It's Not Easy Being Extraterritorial
Leading up to the North American Financial Information Summit (NAFIS) in New York on May 21, I expected the discussions on the agenda to stretch beyond the legal entity identifier (LEI) and touch on other pressing regulatory concerns, for both the US and Europe.
NAFIS attendees got a bit more than that, as panelists focused on "extraterritoriality," a common thread for implementation of all the newer regulations such as the Foreign Account Tax Compliance Act (Fatca), Basel III and MiFID II. The LEI, along with all of these, will be affected to some degree by the differences between various nations' implementation of new rules, whether that comes in how they interpret the rules or how they put the rules into practice or enforce them.
Speaking at NAFIS, Peter Serenita, chief data officer at HSBC in New York, pointed out the importance of reference data operations, saying that phasing in these rules "requires the ability to have good reference data and know which components of the reporting you need to phase in over time." With identifiers, Serenita added, a firm's trading process should be tracked, and "you need clear reference data for how that relationship between that fund manager and clients exists."
In the same discussion covering the global regulatory landscape, Jacklyn Osborne, global head of client data policy and quality assurance at UBS in Stamford, Conn., raised the possibility that provisions of the US Dodd-Frank Act and Europe's Basel III capital adequacy rules could prove compatible. However, to achieve a single identifier that integrates counterparty and issuer data, the industry will have look "at not just one regulation, but all the regulations together, because they have so much overlap."
As Osborne also said, different definitions for data attributes identified in the Fatca regulation can create inefficiency. UBS set its own data standards for accuracy, completeness, consistency and timeliness to keep its Fatca data management efficient. Similarly, Serenita cautioned against having multiple systems to address multiple national regulations due to extraterritoriality.
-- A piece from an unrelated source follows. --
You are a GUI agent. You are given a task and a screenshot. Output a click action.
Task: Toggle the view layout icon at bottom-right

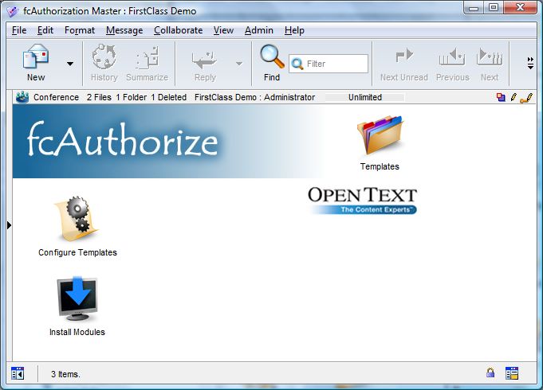click(512, 372)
"If you try to look across different boutique solutions, you can never really do it because they don't quite add up," said Serenita. "If you're trying to look at the same thing, but reporting it differently, you're suddenly creating a series of requirements that are very specific to a market or location."
Standards such as the LEI and regulations such as Fatca, Basel III and MiFID are issued with the intention of harmonizing the rules worldwide, or at least within a certain region, such as the European Union. Global firms like UBS and HSBC, responding to the intent of those drafting the regulations, try to reflect that with harmonized systems that produce consistent results whatever the territory. But individual territories' or nations' objections to or differences with the letters of those laws are making it harder for firms to achieve extraterritoriality—if one thinks of that word as meaning rules that work no matter what the territory.